*REQUIRED WORK:* The lines to reproduce run from the one containing "Where should I click to: Click" to the end of the listing. Reproduce them exactly, both ends included, and nothing else.

PROVIDED RECORDS: Begin

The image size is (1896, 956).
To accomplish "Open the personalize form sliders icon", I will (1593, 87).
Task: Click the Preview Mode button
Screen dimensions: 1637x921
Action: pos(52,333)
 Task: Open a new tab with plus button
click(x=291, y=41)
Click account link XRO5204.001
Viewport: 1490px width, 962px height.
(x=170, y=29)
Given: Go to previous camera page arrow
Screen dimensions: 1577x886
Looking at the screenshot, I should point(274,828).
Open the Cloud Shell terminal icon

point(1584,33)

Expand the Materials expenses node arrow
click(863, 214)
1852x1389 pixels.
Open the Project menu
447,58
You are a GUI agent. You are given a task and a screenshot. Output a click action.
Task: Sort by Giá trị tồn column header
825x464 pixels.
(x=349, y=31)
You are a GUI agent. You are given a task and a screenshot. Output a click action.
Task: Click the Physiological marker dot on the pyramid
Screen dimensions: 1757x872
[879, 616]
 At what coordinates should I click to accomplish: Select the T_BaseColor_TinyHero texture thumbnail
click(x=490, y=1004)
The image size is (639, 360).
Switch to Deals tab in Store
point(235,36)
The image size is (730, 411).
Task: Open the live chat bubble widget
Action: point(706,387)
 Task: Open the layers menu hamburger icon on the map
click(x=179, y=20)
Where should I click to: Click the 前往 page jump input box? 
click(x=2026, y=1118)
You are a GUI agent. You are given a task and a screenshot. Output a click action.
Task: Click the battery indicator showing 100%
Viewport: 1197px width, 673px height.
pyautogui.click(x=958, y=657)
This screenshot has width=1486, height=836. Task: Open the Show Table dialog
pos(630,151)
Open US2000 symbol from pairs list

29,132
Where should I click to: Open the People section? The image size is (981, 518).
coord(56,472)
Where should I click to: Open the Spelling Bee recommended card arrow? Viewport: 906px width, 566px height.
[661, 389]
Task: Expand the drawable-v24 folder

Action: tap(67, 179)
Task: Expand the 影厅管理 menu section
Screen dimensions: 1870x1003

PROVIDED RECORDS: End

*RESPONSE TO THIS TASK:*
Where should I click to: Click the 前往 page jump input box? 
click(x=2026, y=1118)
You are a GUI agent. You are given a task and a screenshot. Output a click action.
Task: Click the battery indicator showing 100%
Viewport: 1197px width, 673px height.
pyautogui.click(x=958, y=657)
This screenshot has width=1486, height=836. Task: Open the Show Table dialog
pos(630,151)
Open US2000 symbol from pairs list

29,132
Where should I click to: Open the People section? The image size is (981, 518).
coord(56,472)
Where should I click to: Open the Spelling Bee recommended card arrow? Viewport: 906px width, 566px height.
[661, 389]
Task: Expand the drawable-v24 folder

Action: tap(67, 179)
Task: Expand the 影厅管理 menu section
Screen dimensions: 1870x1003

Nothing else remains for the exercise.